WORK INSTRUCTIONS.
[a] In the PDLC light shutter text below, what does FIG. 6 show?
[b] Name the three states that, according to the PDLC light shutter text below, the liquid crystal shutter of FIG. 1 is used to provide.
[c] Write the passage that comes next in the PDLC light shutter text below, starting after its last sentence.

--- START OF QUOTED PASSAGE ---

Upon tuning an electric field, the PDLC light shutter device changes states from presenting a surface having an image formed by partially-scattering regions contrasted against clear non-scattering regions, to a surface characterized by mostly or entirely clear, non-scattering light transmittance. A corresponding PDLC light shutter device and method for forming the same are additionally disclosed. These and other aspects of the invention will be apparent from and elucidated with reference to the embodiments described hereinafter.

BRIEF DESCRIPTION OF THE DRAWINGS

For a more complete understanding of the features and advantages of the present invention, reference is now made to the detailed description of the invention along with the accompanying figures in which corresponding numerals in the different figures refer to corresponding parts and in which:

FIG. 1 is a diagrammatic view of one embodiment of a liquid crystal shutter being utilized to provide each of an opaque, high scattering state, a translucent, image state, and a clear, transparent state;

FIG. 2 is a diagrammatic view of another embodiment of a liquid crystal shutter being utilized to provide each of an opaque, high scattering state, a translucent, image state, and a clear, transparent state;

FIG. 3 is a diagrammatic view of one embodiment of the liquid crystal shutter depicted in FIG. 1 in a high scattering opaque state;

FIG. 4 is a diagrammatic view of one embodiment of the liquid crystal shutter depicted in FIG. 1 in a translucent, image state;

FIG. 5 is a diagrammatic view of one embodiment of the liquid crystal shutter depicted in FIG. 1 in a low scattering transparent state; and

FIG. 6 is a diagrammatic view of one embodiment of a methodology and process for forming polymeric dispersed liquid crystal light shutter device employing an electronically tunable lens.

--- END OF QUOTED PASSAGE ---
--- START OF PROVIDED DATA ---

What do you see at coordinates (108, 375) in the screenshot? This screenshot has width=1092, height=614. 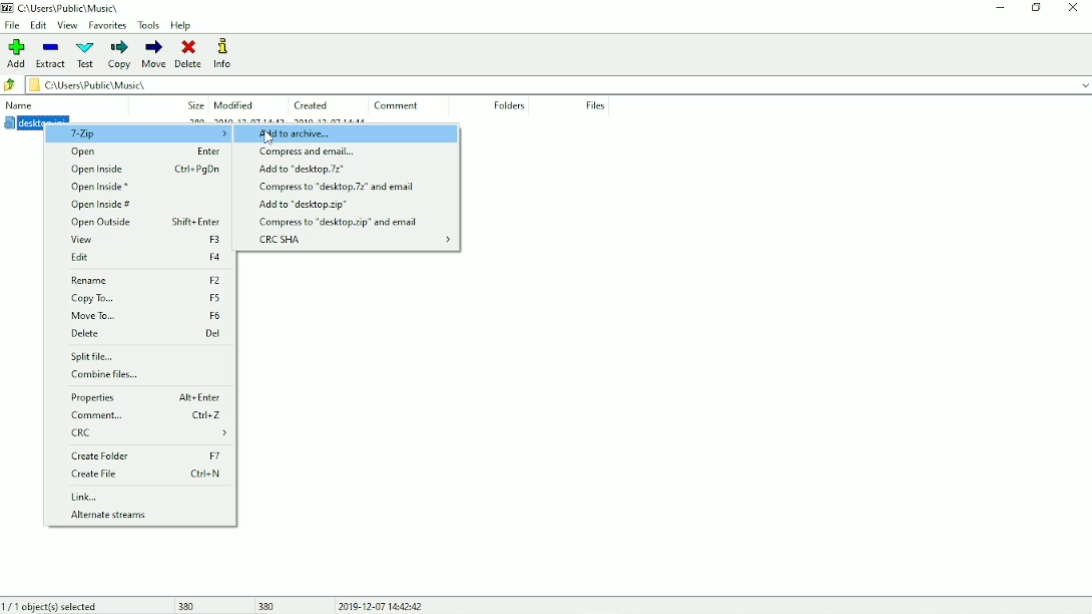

--- END OF PROVIDED DATA ---

ANSWERS.
[a] A methodology and process for forming a polymeric dispersed liquid crystal light shutter device that employs an electronically tunable lens.

[b]
- An opaque, high scattering state
- A translucent, image state
- A clear, transparent state

[c]
DETAILED DESCRIPTION OF THE INVENTION

While the making and using of various embodiments of the present invention are discussed in detail below, it should be appreciated that the present invention provides many applicable inventive concepts, which can be embodied in a wide variety of specific contexts. The specific embodiments discussed herein are merely illustrative of specific ways to make and use the invention, and do not delimit the scope of the present invention.
Referring initially to FIG. 1, therein is depicted a PDLC light shutter device or, more succinctly, a liquid crystal shutter that is schematically illustrated and generally designated 10. Liquid crystals are substances that exhibit a phase of matter that has properties between those of a conventional liquid, and those of a solid crystal. For instance, a liquid crystal may flow like a liquid, but have the molecules in the liquid arranged and/or oriented in a crystal-like way. One type of liquid crystal, in the aforementioned polymer dispersed liquid crystal or PDLC, comprises micro-size droplets of low-molecular weight nematic liquid crystals dispersed in a polymer binder system. The liquid crystal shutter 10 includes a PDLC material interposed between substrates having transparent conducting electrodes. In FIG. 1, the liquid crystal shutter 10 is being utilized as a window 12, behind which, an individual 14 is standing. Moreover, as shown, the liquid crystal shutter 10, in response to electronic tuning, includes an image 16, which may be a logo, a graphic mark, an emblem, a symbol, or words, for example.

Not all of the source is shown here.